WHAT TO PRODUCE:
In the listing below, find the line with "[Linkedin Centro Médico ABC] (34, 2417)" and the line with "Anales Médicos (20, 2250)". Repeat those two lines and all lines between them exactly.

DATA EXTRACTS START

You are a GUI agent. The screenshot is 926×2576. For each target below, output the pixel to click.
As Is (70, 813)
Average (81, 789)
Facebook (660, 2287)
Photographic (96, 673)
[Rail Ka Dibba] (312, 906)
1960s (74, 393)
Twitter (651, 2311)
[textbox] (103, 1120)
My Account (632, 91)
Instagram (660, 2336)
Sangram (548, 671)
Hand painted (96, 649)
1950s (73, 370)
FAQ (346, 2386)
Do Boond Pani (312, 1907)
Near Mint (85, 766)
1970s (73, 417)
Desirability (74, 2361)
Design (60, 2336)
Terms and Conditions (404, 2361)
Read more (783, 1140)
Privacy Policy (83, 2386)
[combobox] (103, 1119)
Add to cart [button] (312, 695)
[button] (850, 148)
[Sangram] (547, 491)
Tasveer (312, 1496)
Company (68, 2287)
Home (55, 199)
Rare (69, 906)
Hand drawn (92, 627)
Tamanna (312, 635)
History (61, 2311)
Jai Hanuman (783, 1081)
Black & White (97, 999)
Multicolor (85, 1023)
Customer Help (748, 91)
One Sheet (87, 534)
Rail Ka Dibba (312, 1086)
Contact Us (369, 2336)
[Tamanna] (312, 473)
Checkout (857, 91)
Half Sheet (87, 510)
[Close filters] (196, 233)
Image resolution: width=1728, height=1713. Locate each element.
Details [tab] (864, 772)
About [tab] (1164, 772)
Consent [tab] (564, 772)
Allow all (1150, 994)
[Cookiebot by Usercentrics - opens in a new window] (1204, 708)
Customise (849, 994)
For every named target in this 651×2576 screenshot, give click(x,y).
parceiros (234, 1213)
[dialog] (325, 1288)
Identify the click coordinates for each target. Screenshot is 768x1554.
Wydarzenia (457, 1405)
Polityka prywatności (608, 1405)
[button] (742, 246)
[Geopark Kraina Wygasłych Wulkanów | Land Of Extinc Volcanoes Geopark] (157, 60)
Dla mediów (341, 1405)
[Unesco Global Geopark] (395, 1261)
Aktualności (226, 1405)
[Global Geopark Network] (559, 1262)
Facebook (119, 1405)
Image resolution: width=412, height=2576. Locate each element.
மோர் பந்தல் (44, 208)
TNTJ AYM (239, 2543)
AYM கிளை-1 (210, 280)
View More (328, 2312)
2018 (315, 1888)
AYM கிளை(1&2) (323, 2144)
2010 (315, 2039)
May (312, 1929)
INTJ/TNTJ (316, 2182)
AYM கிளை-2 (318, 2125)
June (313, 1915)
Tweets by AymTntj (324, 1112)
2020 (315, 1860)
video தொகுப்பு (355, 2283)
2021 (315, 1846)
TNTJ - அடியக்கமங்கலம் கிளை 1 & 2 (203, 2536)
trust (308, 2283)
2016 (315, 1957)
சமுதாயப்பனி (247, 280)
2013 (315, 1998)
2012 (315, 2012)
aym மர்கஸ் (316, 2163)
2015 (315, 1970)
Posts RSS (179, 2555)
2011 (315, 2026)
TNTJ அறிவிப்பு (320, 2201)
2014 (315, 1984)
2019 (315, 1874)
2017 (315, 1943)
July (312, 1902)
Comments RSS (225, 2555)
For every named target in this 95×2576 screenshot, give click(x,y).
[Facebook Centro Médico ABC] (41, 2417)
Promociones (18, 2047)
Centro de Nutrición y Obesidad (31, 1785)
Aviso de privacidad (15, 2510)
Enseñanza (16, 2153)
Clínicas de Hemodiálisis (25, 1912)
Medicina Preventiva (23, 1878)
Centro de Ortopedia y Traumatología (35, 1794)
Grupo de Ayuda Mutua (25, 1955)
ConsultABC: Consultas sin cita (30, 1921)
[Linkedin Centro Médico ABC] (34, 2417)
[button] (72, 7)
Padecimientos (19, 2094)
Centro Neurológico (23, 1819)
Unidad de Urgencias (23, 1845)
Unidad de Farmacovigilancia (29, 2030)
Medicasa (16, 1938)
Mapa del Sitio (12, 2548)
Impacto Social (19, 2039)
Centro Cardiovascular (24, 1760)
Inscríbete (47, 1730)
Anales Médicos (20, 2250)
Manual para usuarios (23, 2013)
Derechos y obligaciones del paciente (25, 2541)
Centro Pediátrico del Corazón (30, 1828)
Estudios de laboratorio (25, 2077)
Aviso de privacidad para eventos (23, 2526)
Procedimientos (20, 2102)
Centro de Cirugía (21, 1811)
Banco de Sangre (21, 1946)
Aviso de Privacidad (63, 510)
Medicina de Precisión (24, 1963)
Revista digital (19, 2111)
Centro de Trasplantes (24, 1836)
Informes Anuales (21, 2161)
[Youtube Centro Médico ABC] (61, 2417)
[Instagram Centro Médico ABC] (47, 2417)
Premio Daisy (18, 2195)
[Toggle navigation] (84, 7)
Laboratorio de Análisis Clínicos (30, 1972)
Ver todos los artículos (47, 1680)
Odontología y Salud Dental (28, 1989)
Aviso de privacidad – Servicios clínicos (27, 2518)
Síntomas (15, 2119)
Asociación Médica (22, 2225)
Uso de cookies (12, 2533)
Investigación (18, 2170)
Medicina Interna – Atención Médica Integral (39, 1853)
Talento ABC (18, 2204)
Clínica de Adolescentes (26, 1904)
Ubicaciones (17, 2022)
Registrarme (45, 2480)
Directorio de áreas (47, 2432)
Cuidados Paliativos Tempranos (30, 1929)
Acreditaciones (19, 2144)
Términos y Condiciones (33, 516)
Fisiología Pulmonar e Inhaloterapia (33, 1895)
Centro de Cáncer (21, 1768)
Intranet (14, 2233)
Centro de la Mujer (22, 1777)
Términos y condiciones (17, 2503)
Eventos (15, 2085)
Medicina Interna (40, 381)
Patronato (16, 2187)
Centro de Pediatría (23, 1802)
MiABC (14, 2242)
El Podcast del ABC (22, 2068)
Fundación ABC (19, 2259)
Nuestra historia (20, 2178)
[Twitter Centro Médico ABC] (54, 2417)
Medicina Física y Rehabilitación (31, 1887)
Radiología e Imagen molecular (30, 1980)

DATA EXTRACTS END

RESPONSE:
[Linkedin Centro Médico ABC] (34, 2417)
[button] (72, 7)
Padecimientos (19, 2094)
Centro Neurológico (23, 1819)
Unidad de Urgencias (23, 1845)
Unidad de Farmacovigilancia (29, 2030)
Medicasa (16, 1938)
Mapa del Sitio (12, 2548)
Impacto Social (19, 2039)
Centro Cardiovascular (24, 1760)
Inscríbete (47, 1730)
Anales Médicos (20, 2250)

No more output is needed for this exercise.